TRANSPARENCE SALARIALE : UN NOUVEAU DEFI DE COMMUNICATION POUR LES ENTREPRISES  

La directive européenne sur la transparence salariale applicable au 7 juin 2026 ne dit pas comment communiquer. Mais une chose est sûre : elle rend impossible de ne pas le faire. 

Cet article n’a pas vocation à analyser la directive sous l’angle juridique ou encore politique. En tant que communicante, ce qui m’intéresse ici, ce sont les impacts en matière de communication interne et externe. Car les obligations d’information introduites par la directive structurent directement la manière dont les entreprises parlent rémunération. Et le sujet dépasse largement la publication de grilles salariales. Il touche à la culture d’entreprise, à la marque employeur et à la confiance. 
Bien accompagnée, la transparence salariale peut alors devenir un levier de cohésion interne, de crédibilité et d’attractivité. 

La transparence salariale commence dès le recrutement 

Avec la directive, la transparence salariale intervient dès le début du cycle de vie du salarié. Toutes les entreprises, quelle que soit leur taille, devront indiquer le niveau ou la fourchette de rémunération dans l’offre d’emploi ou au plus tard avant l’entretien. Cette évolution oblige les entreprises à clarifier leur positionnement salarial et à aligner leur communication à chaque étape du recrutement. 

Concrètement, cela implique :

  • d’adapter le contenu des offres d’emploi
  • d’harmoniser le discours employeur
  • de sensibiliser recruteurs et manageurs
  • de revoir certains templates et supports au recrutement. 

 Les recruteurs ne pourront par ailleurs plus demander aux candidats leur historique salarial, afin d’éviter la reproduction d’éventuelles inégalités. 

Un nouveau droit à l’information pour les salariés 

La directive renforce également les droits des collaborateurs. Les salariés pourront demander des informations sur : 

  • leur niveau de rémunération 
  • les niveaux moyens de rémunération par sexe pour des postes équivalents.
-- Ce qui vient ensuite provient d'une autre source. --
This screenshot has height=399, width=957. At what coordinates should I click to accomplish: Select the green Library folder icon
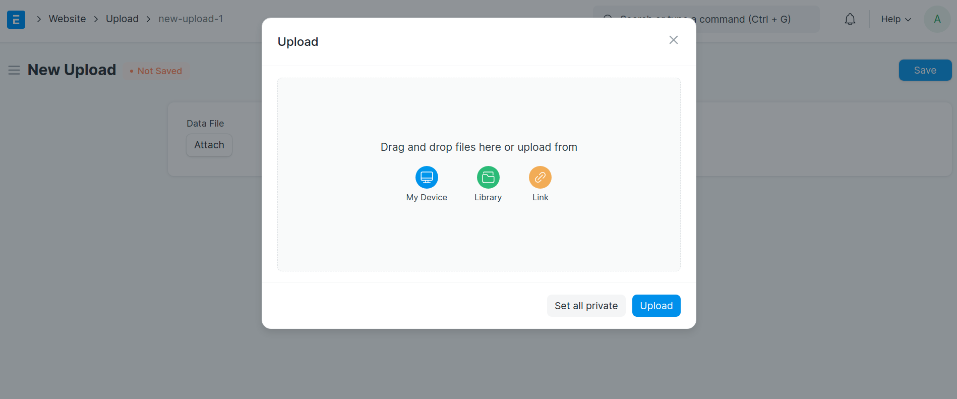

Les entreprises devront également être en mesure d’expliquer les critères utilisés pour déterminer les niveaux de rémunération et leur progression. Au-delà de l’obligation réglementaire, cette évolution pose immédiatement des questions de communication : 
quelle plateforme d’échange mettre à disposition ? comment répondre ? sous quelle forme ? via quels canaux ? 
La transparence salariale impose ainsi un changement de posture en communication interne. Il ne s’agit plus seulement d’informer, mais d’expliquer et de contextualiser. 
Pourquoi des écarts existent-ils ? Quels critères justifient les niveaux de rémunération ? Comment l’entreprise corrige-t-elle les inégalités ? 

Sans pédagogie, la donnée brute peut générer incompréhension ou tensions. La communication interne devient donc un outil essentiel de prévention du climat social. 

La question n’est donc plus seulement quelles informations partager, mais aussi comment les expliquer et à quels moments du parcours collaborateur. La transparence salariale devient un véritable exercice de communication. 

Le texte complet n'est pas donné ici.